Why Canada needs Quebec
I SPENT THE DAYS following the recent Quebec election in Norfolk, UK, with a bunch of academics and journalists, and tried to raise the alarms set off by the return of the Parti Québécois to power.
“Actual secession is not on the table—yet—but there are worrying trends in culture and language policy,” I told them. “And they took down the Maple Leaf in the assembly.”
“Is it true that Canada’s economy has actually been okay since 2008? ” the English wanted to know.
“Pauline Marois will certainly make Stephen Harper’s life miserable,” I said. “Will Thomas Mulcair and his sizable Quebec caucus skew federalist, or see PQ sympathy as a way to undermine the Conservatives in Ottawa? ”
“What’s the population of Canada anyway? ”
“This business about veils and religious symbols is ominous,” I went on. “You sometimes feel the rumble of nascent racism in Quebec. And the police are practically paramilitary.”
“Is the median family income higher there than in the States? ”

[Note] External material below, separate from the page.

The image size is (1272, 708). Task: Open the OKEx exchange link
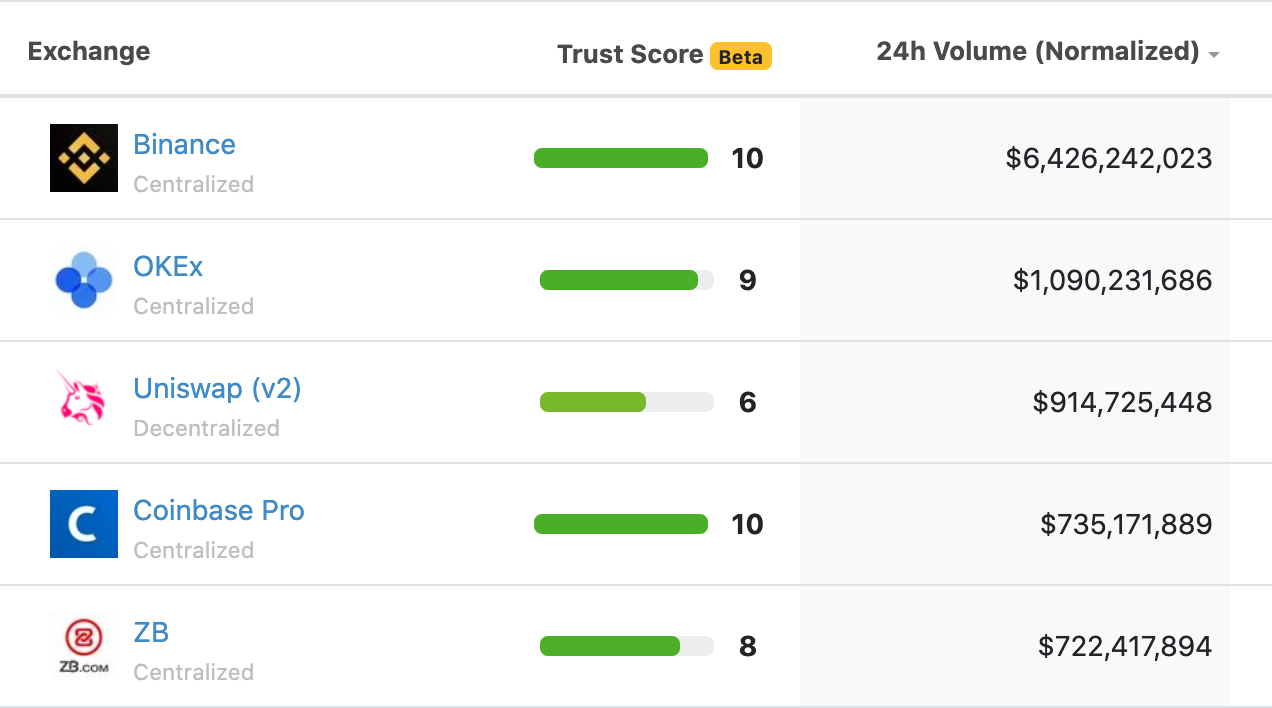[167, 266]
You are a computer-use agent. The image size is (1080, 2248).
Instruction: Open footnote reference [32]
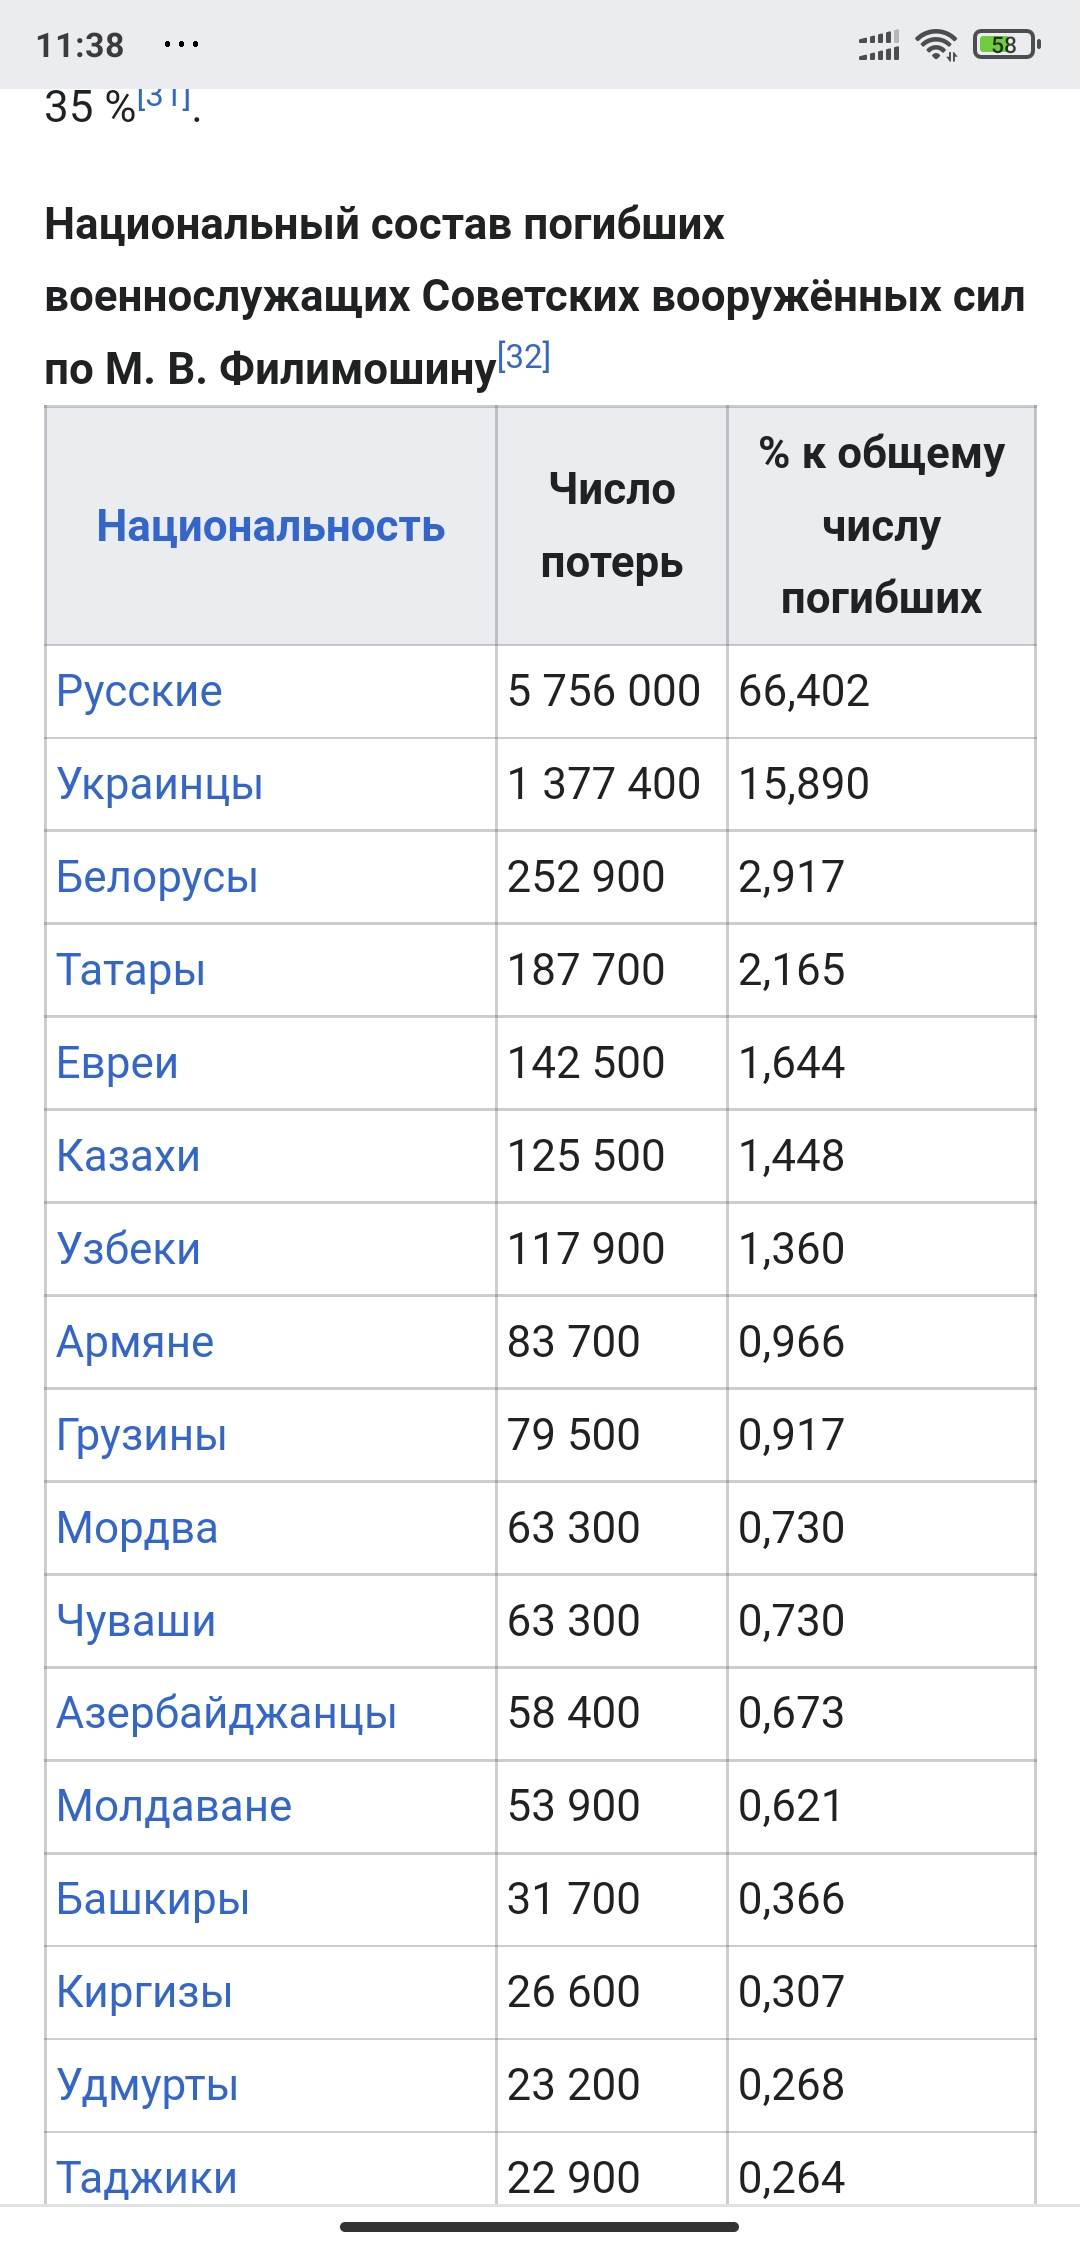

“And then there are all the structural problems,” I insisted. “Crumbling infrastructure, high dropout rates in schools, underfunded universities, corrupt businesses, and a shrinking tax base. People say Quebec is the Greece of Canada. You know, Greece? ”
“Hey, do you get to vote in the American election? ”
Some international perspective is all it takes to remind you that the only thing more boring to the world than the enduring mystery of Canadian identity is the eternal question of Quebec’s future. But I am old enough to remember a time when Quebec separatists offered the closest thing Canada had to serious political violence. The very existence of the Front de libération du Québec served to satisfy the “issue envy,” as Mordecai Richler called it, that ever afflicts peaceable, well-ordered Canadians when they view gritty world affairs. Our very own terrorists! Suck on that, America!